Sobota, 20 kwietnia 2024

imieniny: Agnieszki, Czesława, Amalii

RSS

Zielony Ład: nowy podatek od emisji CO2 dla ogrzewających się węglem i gazem

28.03.2023 07:07 | 17 komentarzy | art

W połowie marca media doniosły, że Parlament Europejski przyjął projekt przepisów, w myśl których od 2028 roku zeroemisyjne mają być wszystkie nowe budynki. Natomiast do 2026 zeroemisyjne mają stać się budynki zajmowane czy eksploatowane przez władze publiczne lub do nich należące. To nie wszystko. Obecnie zapowiadany jest nowy podatek. Od 2027 zapłacą go ci, którzy będą się ogrzewać węglem i gazem.

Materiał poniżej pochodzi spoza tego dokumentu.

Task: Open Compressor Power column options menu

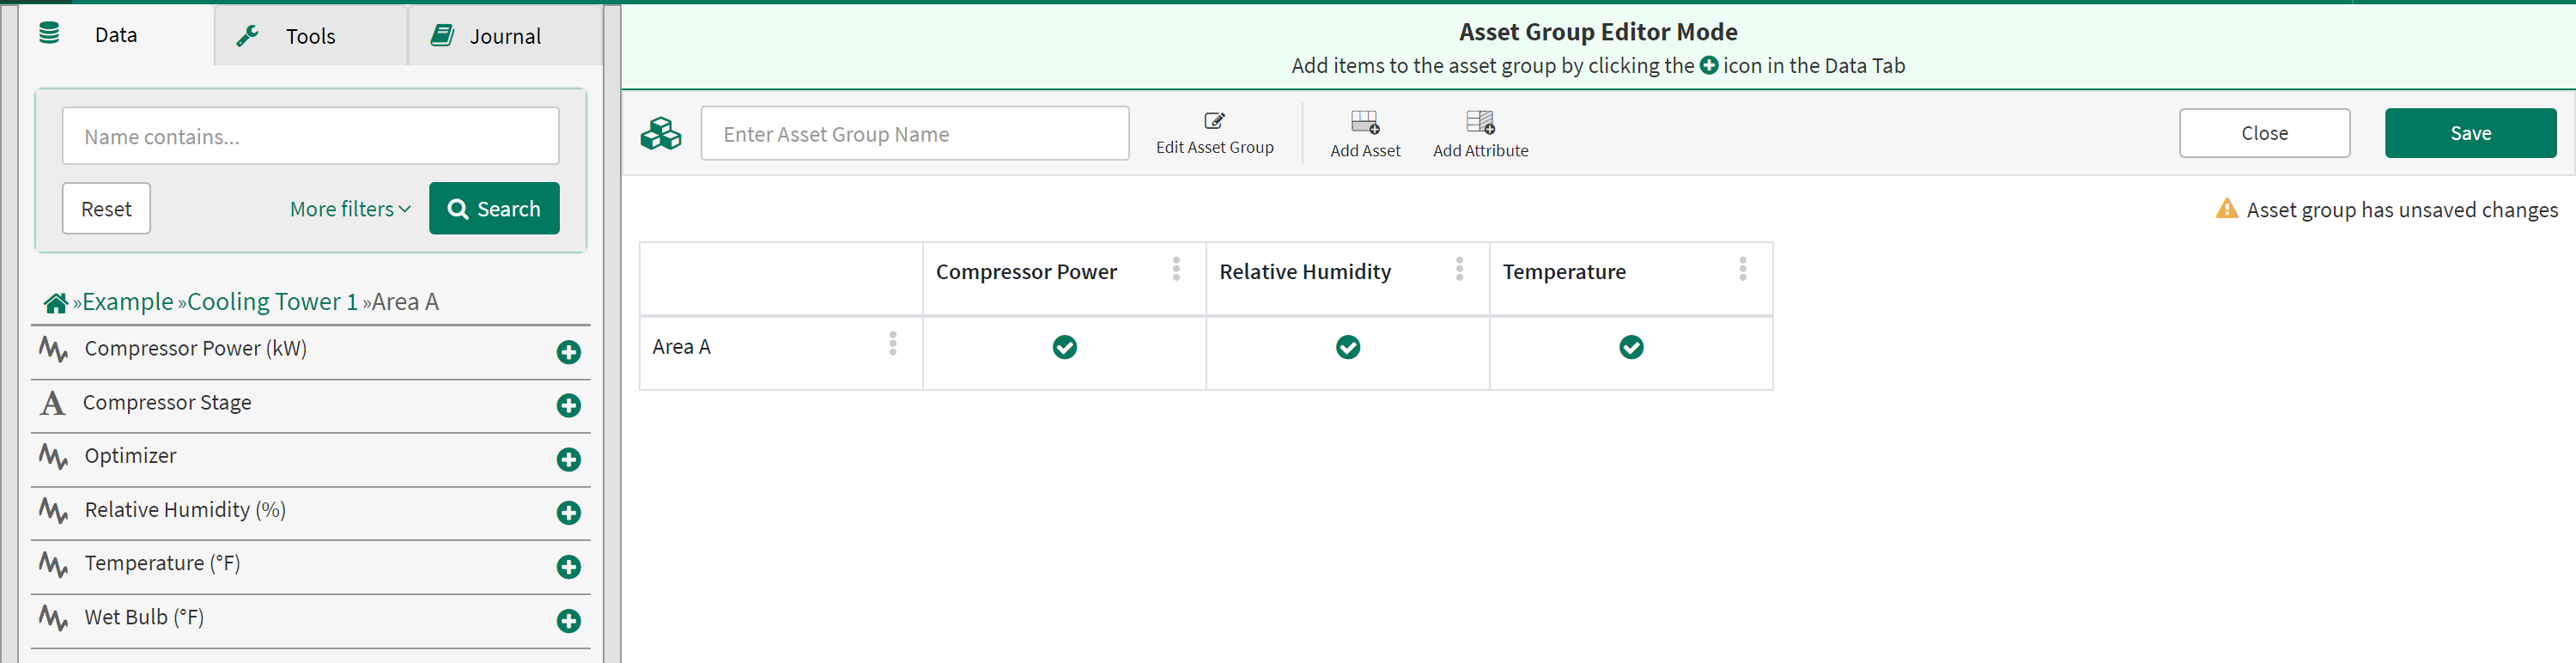Action: point(1176,269)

Zielony Ład: nowy podatek od emisji CO2 dla ogrzewających się węglem i gazem
Od 2027 ogrzewający domy węglem i gazem mają płacić nowy podatek od emisji CO2
Wiesz coś więcej na ten temat? Napisz do nas

Jak donoszą portale z branży energetycznej i budowlanej, zapowiadany jest nowy podatek od ogrzewania. Mają go płacić od 2027 m.in. te gospodarstwa domowe, które do ogrzewania wykorzystują paliwa kopalne, czyli węgiel czy gaz. Podatek od ogrzewania ma być konsekwencją systemu ETS 2 i opłat za emisję dwutlenku węgla i jest związany z realizacją Europejskiego Zielonego Ładu. Ma on na celu zmniejszenie emisji gazów cieplarnianych i ochronę środowiska naturalnego.

45 euro za tonę CO2

Od 2027 r. ma obowiązywać rozszerzony system handlu emisjami - ETS 2. Obejmie on już nie tylko przemysł, ale też budynki, także mieszkalne. "Zmiany będą sporo kosztować - ceny energii produkowanej z paliw kopalnych znacznie pójdą w górę" - donosi portali Muratorplus.pl W praktyce oznacza to, że gospodarstwa domowe, które korzystają z węgla lub gazu do ogrzewania, będą musiały zapłacić dodatkową daninę. Póki co branżowe media donoszą, że mowa jest o 45 euro za tonę CO2. Przy czym będzie to miało wpływ na cenę, jaką będziemy płacić za surowiec. Opłata ma być doliczana do ceny paliwa. Oznaczać to będzie w przyszłości wzrost zarówno cen gazu, jak i węgla, przy czym wzrost cen węgla ma być wyższy, bo jest to paliwo bardziej emisyjne niż gaz.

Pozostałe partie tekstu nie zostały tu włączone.